19

In Chandler Carruth's CppCon 2015 talk he introduces two magical functions for defeating the optimizer without any extra performance penalties.

For reference, here are the functions (using GNU-style inline assembly):

void escape(void* p)
{
    asm volatile("" : : "g"(p) : "memory");
}

void clobber()
{
    asm volatile("" : : : "memory");
}

It works on any compiler which supports GNU-style inline assembly (GCC, Clang, Intel's compiler, possibly others). However, he mentions it doesn't work in MSVC.

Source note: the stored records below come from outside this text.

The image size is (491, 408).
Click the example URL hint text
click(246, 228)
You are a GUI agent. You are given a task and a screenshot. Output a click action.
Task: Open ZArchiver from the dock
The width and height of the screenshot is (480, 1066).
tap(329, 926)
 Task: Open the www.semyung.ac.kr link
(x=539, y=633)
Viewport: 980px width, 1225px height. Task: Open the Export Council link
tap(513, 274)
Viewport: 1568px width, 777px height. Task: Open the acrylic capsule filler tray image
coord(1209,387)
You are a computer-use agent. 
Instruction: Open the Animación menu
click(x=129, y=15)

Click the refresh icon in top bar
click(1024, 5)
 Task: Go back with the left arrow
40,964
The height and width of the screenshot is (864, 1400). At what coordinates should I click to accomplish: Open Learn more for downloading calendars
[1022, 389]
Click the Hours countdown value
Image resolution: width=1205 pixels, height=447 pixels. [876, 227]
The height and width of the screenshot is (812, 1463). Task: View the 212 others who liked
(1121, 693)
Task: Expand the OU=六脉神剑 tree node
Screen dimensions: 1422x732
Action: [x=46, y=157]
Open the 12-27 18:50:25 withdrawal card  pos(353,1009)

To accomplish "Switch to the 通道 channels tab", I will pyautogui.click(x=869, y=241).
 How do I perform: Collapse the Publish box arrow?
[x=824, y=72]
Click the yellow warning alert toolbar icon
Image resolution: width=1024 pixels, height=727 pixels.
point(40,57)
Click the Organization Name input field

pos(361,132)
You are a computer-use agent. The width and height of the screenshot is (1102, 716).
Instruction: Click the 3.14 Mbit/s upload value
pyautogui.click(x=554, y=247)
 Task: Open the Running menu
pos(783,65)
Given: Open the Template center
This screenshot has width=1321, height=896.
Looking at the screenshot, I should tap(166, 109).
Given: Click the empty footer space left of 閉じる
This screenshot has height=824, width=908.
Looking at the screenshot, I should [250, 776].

Examining Google Benchmark's implementation, it seems they use a reinterpret cast to a volatile const char& and passes it to a function hidden in a different translation unit on non-gcc/clang compilers.

template <class Tp>
inline BENCHMARK_ALWAYS_INLINE void DoNotOptimize(Tp const& value) {
    internal::UseCharPointer(&reinterpret_cast<char const volatile&>(value));
}

// some other translation unit
void UseCharPointer(char const volatile*) {}

However, there are two concerns I have with this:

  1. I'm potentially incurring a function call
  2. There is the possibility a "clever" link-time optimizer might recognize UseCharPointer is small, inline it, then discard all the code I wanted kept around, or a "clever" optimizer might be allowed to perform other re-orderings I don't want it to.

Is there any lower-level equivalent in MSVC to the GNU-style assembly functions? Or is this the best it gets on MSVC?

helloworld922
  • 10,801
  • 5
  • 48
  • 85
  • Related: [Preventing compiler optimizations while benchmarking](https://stackoverflow.com/q/40122141) asks what the original GNU C inline asm versions really do. – Peter Cordes Aug 05 '20 at 18:19

2 Answers2

8

While I don't know of an equivalent assembly trick for MSVC, Facebook uses the following in their Folly benchmark library:

/**
 * Call doNotOptimizeAway(var) against variables that you use for
 * benchmarking but otherwise are useless. The compiler tends to do a
 * good job at eliminating unused variables, and this function fools
 * it into thinking var is in fact needed.
 */
#ifdef _MSC_VER

#pragma optimize("", off)

template <class T>
void doNotOptimizeAway(T&& datum) {
  datum = datum;
}

#pragma optimize("", on)

#elif defined(__clang__)

template <class T>
__attribute__((__optnone__)) void doNotOptimizeAway(T&& /* datum */) {}

#else

template <class T>
void doNotOptimizeAway(T&& datum) {
  asm volatile("" : "+r" (datum));
}

#endif

Here is a link to code on GitHub.

Tim Severeijns
  • 688
  • 10
  • 16
2

I was looking for a way to achieve the exact same thing in my own little benchmark lib. The frustrating thing about MSVC is that targeting x64 disallows the __asm trick while x86 allows it!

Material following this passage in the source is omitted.